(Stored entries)
»»

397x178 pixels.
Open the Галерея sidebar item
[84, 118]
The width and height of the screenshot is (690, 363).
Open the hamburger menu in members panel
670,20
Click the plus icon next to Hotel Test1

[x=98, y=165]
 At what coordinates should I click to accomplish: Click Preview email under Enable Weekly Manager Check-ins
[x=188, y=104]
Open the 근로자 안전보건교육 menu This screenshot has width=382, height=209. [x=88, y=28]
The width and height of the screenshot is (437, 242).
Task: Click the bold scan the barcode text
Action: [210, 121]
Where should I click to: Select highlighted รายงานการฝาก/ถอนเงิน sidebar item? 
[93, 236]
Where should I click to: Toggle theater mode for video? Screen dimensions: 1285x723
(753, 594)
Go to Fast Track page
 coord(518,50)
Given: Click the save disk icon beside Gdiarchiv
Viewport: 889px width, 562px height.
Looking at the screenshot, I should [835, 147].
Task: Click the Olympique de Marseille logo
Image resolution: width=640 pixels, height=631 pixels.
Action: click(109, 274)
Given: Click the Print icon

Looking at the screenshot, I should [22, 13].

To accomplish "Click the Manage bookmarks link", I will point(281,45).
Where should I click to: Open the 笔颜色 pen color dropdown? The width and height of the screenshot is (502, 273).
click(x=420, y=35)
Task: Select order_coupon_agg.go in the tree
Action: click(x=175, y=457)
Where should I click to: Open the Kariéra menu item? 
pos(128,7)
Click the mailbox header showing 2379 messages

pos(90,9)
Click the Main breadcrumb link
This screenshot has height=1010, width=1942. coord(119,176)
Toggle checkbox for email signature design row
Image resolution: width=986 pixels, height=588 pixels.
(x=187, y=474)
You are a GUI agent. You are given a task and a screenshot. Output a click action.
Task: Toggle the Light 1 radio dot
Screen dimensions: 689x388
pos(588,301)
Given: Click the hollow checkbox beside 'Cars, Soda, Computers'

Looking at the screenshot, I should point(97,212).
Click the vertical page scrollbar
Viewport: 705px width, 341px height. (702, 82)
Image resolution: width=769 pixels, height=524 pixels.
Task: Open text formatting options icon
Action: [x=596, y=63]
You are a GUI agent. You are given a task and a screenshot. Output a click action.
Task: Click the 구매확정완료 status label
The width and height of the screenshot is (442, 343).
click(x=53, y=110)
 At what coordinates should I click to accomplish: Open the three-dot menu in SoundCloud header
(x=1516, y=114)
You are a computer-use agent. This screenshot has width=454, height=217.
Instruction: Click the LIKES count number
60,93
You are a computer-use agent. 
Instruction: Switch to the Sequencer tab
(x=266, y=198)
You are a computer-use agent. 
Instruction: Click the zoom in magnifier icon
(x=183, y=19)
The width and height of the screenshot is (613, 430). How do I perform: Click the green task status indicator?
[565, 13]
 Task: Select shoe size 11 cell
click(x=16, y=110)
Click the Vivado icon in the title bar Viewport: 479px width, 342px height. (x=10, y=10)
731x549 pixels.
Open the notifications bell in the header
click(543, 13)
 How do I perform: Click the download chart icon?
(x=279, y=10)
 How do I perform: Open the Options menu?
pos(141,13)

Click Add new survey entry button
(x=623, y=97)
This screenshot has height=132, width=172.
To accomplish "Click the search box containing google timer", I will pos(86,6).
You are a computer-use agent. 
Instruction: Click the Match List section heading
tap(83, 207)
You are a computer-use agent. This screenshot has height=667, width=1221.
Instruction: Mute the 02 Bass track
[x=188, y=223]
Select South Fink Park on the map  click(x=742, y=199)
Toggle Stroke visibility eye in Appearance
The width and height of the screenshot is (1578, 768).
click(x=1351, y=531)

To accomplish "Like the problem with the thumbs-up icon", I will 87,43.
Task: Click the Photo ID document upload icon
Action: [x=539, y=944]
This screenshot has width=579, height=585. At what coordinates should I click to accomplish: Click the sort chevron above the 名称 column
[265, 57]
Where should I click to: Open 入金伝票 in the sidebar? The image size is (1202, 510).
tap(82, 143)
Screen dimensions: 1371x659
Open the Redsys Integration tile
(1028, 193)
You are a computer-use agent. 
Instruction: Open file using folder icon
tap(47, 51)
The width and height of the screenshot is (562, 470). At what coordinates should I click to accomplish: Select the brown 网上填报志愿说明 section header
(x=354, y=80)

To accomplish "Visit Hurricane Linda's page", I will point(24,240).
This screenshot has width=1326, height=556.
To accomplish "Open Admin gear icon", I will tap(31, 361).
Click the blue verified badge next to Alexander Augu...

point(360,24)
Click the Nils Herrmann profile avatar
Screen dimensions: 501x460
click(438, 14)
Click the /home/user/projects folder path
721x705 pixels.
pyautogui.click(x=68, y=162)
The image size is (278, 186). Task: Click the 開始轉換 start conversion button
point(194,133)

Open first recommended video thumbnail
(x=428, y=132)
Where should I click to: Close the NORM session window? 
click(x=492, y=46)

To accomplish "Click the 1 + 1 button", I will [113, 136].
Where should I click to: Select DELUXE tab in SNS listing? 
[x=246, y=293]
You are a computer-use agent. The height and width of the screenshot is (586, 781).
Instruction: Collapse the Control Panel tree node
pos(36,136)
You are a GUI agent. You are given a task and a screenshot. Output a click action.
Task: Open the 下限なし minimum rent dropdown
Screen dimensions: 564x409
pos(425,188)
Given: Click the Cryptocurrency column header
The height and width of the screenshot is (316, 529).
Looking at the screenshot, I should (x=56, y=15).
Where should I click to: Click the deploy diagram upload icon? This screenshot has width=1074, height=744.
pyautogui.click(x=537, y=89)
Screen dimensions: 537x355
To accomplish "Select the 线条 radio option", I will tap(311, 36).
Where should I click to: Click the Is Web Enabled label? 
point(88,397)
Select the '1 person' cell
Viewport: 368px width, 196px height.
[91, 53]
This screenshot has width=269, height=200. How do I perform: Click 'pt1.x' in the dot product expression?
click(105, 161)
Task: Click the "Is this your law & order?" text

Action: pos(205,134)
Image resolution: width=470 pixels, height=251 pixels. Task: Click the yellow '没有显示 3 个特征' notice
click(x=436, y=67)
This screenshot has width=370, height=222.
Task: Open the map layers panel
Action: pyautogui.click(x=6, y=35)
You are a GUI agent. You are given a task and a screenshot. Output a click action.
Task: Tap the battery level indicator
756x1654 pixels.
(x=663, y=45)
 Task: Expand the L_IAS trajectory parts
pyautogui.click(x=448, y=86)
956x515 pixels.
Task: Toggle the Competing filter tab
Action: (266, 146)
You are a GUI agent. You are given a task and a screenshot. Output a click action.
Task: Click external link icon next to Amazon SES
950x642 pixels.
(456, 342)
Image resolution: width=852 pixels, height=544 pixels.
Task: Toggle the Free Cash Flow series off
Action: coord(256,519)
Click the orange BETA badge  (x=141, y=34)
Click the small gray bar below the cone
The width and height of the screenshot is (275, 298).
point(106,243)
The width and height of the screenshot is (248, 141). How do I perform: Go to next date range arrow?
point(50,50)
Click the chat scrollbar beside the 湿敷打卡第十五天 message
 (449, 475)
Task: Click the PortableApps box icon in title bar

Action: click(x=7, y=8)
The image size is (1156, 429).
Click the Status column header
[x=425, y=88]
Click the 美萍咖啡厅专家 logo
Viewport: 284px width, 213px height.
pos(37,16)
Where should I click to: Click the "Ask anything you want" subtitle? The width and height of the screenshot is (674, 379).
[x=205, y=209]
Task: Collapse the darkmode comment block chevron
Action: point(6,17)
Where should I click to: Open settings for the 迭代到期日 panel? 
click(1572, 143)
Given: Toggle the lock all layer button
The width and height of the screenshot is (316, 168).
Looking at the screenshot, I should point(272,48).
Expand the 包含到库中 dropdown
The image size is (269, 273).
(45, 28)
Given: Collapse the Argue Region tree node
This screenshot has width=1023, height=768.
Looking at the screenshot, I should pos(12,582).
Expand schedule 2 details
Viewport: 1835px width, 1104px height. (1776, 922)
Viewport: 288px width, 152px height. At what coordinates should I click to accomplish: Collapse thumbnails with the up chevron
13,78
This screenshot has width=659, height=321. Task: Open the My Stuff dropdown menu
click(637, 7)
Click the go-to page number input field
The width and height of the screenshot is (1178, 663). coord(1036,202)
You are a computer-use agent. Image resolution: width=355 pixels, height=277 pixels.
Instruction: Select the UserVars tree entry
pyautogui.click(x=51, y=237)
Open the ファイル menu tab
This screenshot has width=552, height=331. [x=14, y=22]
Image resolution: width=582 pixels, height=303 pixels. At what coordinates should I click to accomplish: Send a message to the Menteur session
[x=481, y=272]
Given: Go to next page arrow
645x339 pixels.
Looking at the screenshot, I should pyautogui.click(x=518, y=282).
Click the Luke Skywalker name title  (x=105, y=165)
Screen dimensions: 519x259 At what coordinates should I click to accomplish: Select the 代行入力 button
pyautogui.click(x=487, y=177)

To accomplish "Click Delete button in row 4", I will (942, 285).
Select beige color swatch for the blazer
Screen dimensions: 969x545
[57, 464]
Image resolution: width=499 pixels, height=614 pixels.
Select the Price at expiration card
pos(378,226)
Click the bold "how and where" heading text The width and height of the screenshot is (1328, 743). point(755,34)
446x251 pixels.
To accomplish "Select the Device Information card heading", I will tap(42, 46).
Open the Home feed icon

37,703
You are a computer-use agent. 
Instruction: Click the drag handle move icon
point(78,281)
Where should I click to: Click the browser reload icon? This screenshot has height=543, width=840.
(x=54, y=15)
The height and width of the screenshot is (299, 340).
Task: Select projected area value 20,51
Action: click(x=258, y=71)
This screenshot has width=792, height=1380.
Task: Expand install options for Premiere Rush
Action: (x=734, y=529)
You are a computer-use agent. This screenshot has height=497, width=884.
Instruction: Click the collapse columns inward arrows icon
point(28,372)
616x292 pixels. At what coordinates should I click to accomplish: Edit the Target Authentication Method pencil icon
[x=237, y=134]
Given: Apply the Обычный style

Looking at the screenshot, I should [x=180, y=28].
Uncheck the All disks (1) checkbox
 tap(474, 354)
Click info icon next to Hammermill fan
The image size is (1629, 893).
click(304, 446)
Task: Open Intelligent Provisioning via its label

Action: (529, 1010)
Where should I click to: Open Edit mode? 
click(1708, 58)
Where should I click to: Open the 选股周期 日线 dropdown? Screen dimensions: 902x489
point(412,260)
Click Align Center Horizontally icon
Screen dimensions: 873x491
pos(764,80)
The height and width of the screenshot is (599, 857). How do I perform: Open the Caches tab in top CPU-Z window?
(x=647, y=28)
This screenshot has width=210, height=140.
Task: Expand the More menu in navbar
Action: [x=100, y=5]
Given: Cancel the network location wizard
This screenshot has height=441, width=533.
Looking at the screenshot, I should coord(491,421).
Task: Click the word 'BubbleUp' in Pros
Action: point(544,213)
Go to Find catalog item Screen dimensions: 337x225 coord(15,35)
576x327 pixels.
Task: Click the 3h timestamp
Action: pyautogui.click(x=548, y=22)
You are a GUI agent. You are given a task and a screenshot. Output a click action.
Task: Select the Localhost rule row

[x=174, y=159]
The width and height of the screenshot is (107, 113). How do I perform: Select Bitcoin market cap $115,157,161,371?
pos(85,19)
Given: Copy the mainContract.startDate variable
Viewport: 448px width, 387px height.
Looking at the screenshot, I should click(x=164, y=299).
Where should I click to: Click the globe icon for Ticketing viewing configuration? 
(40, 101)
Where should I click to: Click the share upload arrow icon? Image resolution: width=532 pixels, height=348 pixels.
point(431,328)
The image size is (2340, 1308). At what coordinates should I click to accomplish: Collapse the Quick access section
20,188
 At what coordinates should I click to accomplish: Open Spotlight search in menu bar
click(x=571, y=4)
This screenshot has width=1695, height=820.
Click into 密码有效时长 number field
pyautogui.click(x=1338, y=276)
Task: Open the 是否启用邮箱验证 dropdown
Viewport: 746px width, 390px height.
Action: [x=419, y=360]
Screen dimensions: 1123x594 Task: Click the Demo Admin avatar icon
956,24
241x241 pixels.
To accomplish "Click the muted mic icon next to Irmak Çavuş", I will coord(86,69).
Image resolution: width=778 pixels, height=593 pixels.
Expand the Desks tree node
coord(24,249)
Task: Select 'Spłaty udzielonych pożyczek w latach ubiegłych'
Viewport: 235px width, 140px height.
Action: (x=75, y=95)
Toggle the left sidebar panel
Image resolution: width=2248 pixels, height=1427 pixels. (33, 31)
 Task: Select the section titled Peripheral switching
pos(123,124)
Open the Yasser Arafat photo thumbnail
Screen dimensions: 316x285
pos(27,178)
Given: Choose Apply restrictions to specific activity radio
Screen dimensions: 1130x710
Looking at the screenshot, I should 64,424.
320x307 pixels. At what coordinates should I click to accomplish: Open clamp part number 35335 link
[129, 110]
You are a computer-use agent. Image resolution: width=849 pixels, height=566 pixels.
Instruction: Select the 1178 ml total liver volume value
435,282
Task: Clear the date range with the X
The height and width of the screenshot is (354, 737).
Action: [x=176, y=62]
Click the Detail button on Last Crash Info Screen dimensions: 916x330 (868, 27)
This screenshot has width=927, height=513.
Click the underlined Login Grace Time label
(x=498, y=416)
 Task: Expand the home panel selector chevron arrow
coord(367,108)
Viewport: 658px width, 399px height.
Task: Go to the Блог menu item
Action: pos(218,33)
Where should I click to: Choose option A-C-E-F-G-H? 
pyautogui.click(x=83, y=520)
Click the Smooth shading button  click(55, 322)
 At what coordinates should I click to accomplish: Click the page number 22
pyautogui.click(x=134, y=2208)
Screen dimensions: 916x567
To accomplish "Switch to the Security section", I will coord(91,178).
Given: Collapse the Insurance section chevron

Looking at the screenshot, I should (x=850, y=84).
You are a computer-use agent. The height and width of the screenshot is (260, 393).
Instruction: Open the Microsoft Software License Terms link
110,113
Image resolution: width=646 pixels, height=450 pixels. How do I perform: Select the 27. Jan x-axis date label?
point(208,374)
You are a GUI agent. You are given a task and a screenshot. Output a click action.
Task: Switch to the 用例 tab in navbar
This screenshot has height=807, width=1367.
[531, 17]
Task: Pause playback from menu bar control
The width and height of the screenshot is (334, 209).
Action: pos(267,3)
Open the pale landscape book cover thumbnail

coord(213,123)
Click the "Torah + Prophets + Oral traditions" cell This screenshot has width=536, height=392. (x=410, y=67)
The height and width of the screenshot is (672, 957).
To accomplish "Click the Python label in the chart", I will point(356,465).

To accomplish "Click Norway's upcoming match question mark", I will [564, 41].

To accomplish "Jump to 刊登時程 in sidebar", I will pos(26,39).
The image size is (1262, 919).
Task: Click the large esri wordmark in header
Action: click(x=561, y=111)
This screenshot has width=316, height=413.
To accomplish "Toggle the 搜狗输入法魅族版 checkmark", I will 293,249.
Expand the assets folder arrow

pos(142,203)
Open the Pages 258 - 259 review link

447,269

««

**DIRECTIVE**
Switch "blazer" to "jacket" in the rows from the line containing "Select beige color swatch for the blazer" up to and including the line containing "Looking at the screenshot, I should [x=180, y=28].". Write out those lines again with nothing else altered.

**TASK RESULT**
Select beige color swatch for the jacket
Screen dimensions: 969x545
[57, 464]
Image resolution: width=499 pixels, height=614 pixels.
Select the Price at expiration card
pos(378,226)
Click the bold "how and where" heading text The width and height of the screenshot is (1328, 743). point(755,34)
446x251 pixels.
To accomplish "Select the Device Information card heading", I will tap(42, 46).
Open the Home feed icon

37,703
You are a computer-use agent. 
Instruction: Click the drag handle move icon
point(78,281)
Where should I click to: Click the browser reload icon? This screenshot has height=543, width=840.
(x=54, y=15)
The height and width of the screenshot is (299, 340).
Task: Select projected area value 20,51
Action: click(x=258, y=71)
This screenshot has width=792, height=1380.
Task: Expand install options for Premiere Rush
Action: (x=734, y=529)
You are a computer-use agent. This screenshot has height=497, width=884.
Instruction: Click the collapse columns inward arrows icon
point(28,372)
616x292 pixels. At what coordinates should I click to accomplish: Edit the Target Authentication Method pencil icon
[x=237, y=134]
Given: Apply the Обычный style

Looking at the screenshot, I should [x=180, y=28].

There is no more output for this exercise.